EU’s MICE sluggish still

GROWTH in outbound MICE to Asia remains flat in many European markets, which has already registered a slowdown over the past year due to the tightening of budgets amid a weak economic climate.

Said Tony Vanvinckenroye, CEO of White Reizen Belgium: “Europe is still in recession. People are travelling just once a year now, instead of two or three times per year.”

Besides unfavourable exchange rates, some consultants also singled out airfares as the primary obstacle to growing outbound MICE travel to Asia.

Gordon Owen, Messrs G Owen & Co, said: “Airfares are a major disincentive for MICE travel, especially when corporate budgets are tighter and companies must demonstrate a financial return on travel for meetings or seminars.

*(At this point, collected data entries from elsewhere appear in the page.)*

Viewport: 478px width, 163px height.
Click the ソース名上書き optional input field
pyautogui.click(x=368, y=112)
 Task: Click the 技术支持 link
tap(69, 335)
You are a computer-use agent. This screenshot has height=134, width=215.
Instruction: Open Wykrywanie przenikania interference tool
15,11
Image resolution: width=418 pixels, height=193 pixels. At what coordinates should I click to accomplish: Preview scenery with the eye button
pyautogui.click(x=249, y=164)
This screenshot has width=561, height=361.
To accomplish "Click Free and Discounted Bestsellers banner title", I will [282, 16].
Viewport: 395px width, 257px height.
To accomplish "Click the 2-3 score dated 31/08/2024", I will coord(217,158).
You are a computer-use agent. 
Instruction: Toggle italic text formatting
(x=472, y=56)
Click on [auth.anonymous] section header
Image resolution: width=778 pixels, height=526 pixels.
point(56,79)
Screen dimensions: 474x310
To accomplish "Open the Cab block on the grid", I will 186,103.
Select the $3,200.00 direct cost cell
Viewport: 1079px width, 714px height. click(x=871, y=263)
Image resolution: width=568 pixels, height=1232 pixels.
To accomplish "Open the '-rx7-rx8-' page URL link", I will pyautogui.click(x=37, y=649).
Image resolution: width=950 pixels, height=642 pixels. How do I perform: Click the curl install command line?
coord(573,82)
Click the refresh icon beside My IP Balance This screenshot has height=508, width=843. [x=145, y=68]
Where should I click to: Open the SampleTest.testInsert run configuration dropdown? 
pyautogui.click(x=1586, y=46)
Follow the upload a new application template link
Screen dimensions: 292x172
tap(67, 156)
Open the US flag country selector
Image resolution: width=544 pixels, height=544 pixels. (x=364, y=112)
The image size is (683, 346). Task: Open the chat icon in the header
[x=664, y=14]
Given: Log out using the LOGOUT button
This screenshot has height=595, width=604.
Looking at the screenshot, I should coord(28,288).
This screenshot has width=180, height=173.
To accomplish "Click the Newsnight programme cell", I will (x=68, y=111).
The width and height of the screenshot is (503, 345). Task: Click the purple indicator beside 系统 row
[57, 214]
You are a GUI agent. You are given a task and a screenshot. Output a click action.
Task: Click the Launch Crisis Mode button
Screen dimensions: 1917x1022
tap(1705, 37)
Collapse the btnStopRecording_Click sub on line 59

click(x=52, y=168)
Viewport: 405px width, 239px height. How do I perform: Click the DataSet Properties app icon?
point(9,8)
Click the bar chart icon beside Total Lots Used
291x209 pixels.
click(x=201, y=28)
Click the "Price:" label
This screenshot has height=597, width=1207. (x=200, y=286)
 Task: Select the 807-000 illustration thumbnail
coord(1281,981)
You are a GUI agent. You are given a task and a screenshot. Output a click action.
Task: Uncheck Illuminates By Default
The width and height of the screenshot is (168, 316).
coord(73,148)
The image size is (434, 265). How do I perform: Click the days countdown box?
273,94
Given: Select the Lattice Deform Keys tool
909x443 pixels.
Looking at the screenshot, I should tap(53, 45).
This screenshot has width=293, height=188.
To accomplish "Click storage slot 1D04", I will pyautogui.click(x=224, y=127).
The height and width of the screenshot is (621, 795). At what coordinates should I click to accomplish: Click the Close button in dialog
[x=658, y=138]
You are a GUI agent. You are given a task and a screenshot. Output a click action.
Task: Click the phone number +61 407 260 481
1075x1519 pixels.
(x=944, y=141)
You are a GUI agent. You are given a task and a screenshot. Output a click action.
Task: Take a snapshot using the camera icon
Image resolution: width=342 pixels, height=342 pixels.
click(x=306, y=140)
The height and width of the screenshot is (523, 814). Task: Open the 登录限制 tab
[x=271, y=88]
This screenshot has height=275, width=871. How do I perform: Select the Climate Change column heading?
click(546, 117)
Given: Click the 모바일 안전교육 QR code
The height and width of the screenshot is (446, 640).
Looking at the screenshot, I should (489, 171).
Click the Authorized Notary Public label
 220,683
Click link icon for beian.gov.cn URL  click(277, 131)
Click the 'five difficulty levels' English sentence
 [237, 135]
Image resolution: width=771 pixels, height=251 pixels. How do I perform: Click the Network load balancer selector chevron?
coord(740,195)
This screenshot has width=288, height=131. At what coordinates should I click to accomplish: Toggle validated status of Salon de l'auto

“Asia (offers) better value by far, but for a group of 70-100 delegates, the cost of travel to Asia is high which evokes hesitation from travel managers.”

Asia still commands interest from MICE groups though, driven by its growing air connectivity and infrastructure.

Signalling its competitiveness, South-east Asia has managed to steal cost-conscious European clients from Australia.

Marc Lambert, owner of Antipodes Voyages Belgium, which usually drives most of its traffic to Australia, has seen a 20 per cent rise in the number of MICE groups to South-east Asia this year. He said: “Because the (Australian) dollar is so high, clients are switching to New Zealand and South-east Asia instead.”

Singapore and Thailand top the region as MICE destinations, said European buyers at IT&CMA and CTW, who observed that Singapore attracts meetings, while Thailand is popular among incentive groups keen on multi-country travel.